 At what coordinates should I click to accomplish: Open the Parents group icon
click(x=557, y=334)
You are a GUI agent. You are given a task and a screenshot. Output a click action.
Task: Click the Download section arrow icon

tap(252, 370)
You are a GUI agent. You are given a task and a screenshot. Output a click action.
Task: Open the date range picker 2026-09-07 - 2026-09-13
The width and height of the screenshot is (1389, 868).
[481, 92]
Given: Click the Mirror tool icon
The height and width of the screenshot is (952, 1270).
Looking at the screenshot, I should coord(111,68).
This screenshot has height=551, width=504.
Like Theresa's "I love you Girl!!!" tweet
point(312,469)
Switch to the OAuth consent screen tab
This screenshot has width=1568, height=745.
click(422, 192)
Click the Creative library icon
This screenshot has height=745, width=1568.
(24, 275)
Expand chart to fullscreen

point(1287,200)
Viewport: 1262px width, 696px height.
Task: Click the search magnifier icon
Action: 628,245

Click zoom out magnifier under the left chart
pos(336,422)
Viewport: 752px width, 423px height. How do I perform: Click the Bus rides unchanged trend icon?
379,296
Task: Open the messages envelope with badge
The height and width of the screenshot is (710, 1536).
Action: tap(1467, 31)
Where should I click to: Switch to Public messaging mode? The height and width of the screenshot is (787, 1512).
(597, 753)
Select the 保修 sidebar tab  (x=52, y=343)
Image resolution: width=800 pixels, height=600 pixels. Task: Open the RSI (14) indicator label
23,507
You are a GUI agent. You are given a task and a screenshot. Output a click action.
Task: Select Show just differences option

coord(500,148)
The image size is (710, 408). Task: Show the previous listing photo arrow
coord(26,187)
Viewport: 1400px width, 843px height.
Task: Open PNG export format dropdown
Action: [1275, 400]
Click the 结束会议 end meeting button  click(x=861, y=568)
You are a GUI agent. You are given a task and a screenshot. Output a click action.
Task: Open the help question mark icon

What needs to be done — Rewrite all of the records above, replacing "GUI agent" with "interface agent" wherever it appears and leaving everything else unchanged.

Solution to the problem —
 At what coordinates should I click to accomplish: Open the Parents group icon
click(x=557, y=334)
You are a interface agent. You are given a task and a screenshot. Output a click action.
Task: Click the Download section arrow icon

tap(252, 370)
You are a interface agent. You are given a task and a screenshot. Output a click action.
Task: Open the date range picker 2026-09-07 - 2026-09-13
The width and height of the screenshot is (1389, 868).
[481, 92]
Given: Click the Mirror tool icon
The height and width of the screenshot is (952, 1270).
Looking at the screenshot, I should coord(111,68).
This screenshot has height=551, width=504.
Like Theresa's "I love you Girl!!!" tweet
point(312,469)
Switch to the OAuth consent screen tab
This screenshot has width=1568, height=745.
click(422, 192)
Click the Creative library icon
This screenshot has height=745, width=1568.
(24, 275)
Expand chart to fullscreen

point(1287,200)
Viewport: 1262px width, 696px height.
Task: Click the search magnifier icon
Action: 628,245

Click zoom out magnifier under the left chart
pos(336,422)
Viewport: 752px width, 423px height. How do I perform: Click the Bus rides unchanged trend icon?
379,296
Task: Open the messages envelope with badge
The height and width of the screenshot is (710, 1536).
Action: tap(1467, 31)
Where should I click to: Switch to Public messaging mode? The height and width of the screenshot is (787, 1512).
(597, 753)
Select the 保修 sidebar tab  (x=52, y=343)
Image resolution: width=800 pixels, height=600 pixels. Task: Open the RSI (14) indicator label
23,507
You are a interface agent. You are given a task and a screenshot. Output a click action.
Task: Select Show just differences option

coord(500,148)
The image size is (710, 408). Task: Show the previous listing photo arrow
coord(26,187)
Viewport: 1400px width, 843px height.
Task: Open PNG export format dropdown
Action: [1275, 400]
Click the 结束会议 end meeting button  click(x=861, y=568)
You are a interface agent. You are given a task and a screenshot. Output a click action.
Task: Open the help question mark icon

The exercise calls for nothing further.